Baltasar de Mendoza y Sandoval (1653–1727) was a Spanish bishop who headed the Spanish Inquisition from 1699 to 1704.

Biography

Baltasar de Mendoza y Sandoval was born in Madrid in 1653.  In 1673, he became chaplain of the Colegio de San Bartolomé at the University of Salamanca.  He became an oidor in Granada in 1679.  In 1681, Charles II of Spain awarded him the Order of Calatrava and appointed him to the Consejo de Órdenes.

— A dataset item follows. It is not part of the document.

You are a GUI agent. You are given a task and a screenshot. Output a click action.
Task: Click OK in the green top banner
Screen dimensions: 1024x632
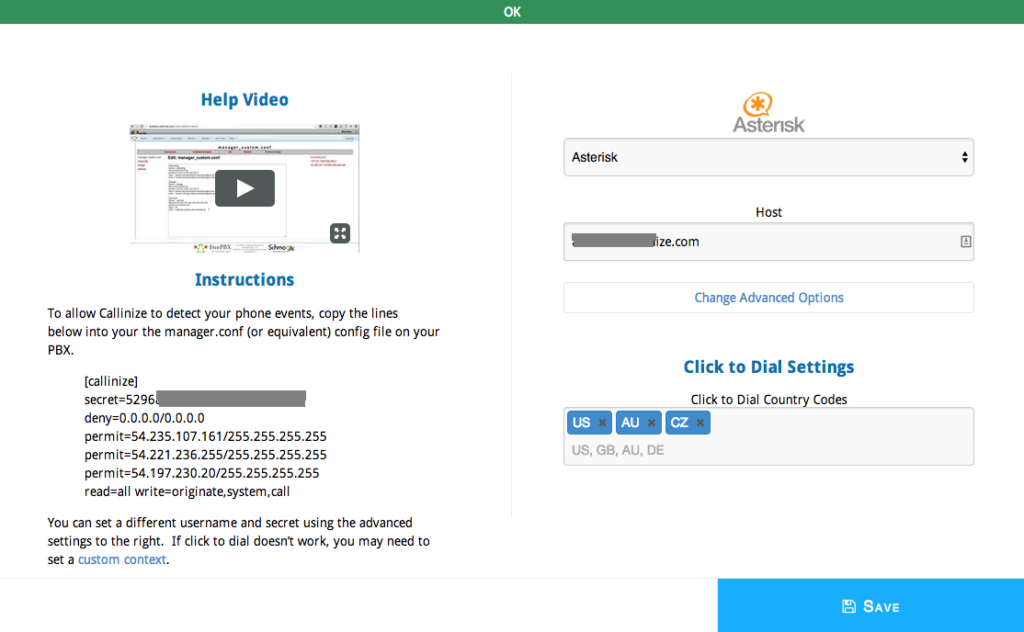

Mendoza became Bishop of Segovia in 1699, also becoming Grand Inquisitor of Spain at the same time.  Following the death of Charles II in November 1700, he served on the board that governed Spain.  In 1701, Philip V of Spain relieved him of the post of Grand Inquisitor, but because of a jurisdictional dispute between Madrid and the Holy See, and the absence of Philip V because of the War of the Spanish Succession, he continued to hold office until 1704.

In 1706, he was charged with treason for siding with the Austrian faction during the war.  He fled to exile in Avignon, where he remained until 1713, when he was allowed to return to Spain to resume his duties as Bishop of Segovia.  He died in Segovia on 4 November 1727.

References
This page is based on this page on Spanish Wikipedia.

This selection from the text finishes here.